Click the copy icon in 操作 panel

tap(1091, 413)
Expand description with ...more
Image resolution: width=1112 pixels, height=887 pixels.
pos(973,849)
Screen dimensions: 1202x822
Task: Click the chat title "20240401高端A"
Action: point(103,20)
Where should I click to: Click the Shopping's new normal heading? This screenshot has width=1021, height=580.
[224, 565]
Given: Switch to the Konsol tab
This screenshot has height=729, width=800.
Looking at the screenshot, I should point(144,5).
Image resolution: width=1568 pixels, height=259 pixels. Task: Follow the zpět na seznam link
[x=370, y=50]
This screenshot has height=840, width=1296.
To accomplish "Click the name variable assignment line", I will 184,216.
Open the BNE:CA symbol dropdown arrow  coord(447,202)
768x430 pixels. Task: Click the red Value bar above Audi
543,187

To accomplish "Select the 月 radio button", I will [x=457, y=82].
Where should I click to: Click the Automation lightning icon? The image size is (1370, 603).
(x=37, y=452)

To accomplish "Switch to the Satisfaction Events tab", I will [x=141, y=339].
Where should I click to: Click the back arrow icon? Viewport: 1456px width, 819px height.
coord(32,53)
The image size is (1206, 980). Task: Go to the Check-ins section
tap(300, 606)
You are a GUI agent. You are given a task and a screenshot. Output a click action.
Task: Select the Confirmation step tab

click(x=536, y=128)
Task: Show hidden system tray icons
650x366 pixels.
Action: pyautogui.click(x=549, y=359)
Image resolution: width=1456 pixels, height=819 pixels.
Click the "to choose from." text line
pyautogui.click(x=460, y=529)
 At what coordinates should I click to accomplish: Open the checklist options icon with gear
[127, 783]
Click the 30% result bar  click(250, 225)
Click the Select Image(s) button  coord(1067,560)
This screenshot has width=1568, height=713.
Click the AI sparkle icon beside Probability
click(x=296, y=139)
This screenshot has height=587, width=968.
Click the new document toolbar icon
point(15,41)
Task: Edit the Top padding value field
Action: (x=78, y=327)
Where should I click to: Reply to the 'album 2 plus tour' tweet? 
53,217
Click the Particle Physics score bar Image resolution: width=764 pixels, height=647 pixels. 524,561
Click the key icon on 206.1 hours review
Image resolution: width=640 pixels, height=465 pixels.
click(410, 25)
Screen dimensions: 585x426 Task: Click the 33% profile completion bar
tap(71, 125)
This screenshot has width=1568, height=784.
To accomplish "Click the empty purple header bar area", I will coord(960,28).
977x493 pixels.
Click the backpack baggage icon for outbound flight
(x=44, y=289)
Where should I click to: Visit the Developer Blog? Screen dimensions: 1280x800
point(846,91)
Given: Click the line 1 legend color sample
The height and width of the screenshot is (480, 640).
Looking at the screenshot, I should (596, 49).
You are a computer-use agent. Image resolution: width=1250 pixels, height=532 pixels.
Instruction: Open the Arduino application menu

········

Work instruction
Collect the lines of the records that include the string "will".

Response to this task
To accomplish "Click the name variable assignment line", I will 184,216.
To accomplish "Select the 月 radio button", I will [x=457, y=82].
To accomplish "Switch to the Satisfaction Events tab", I will [x=141, y=339].
To accomplish "Click the empty purple header bar area", I will coord(960,28).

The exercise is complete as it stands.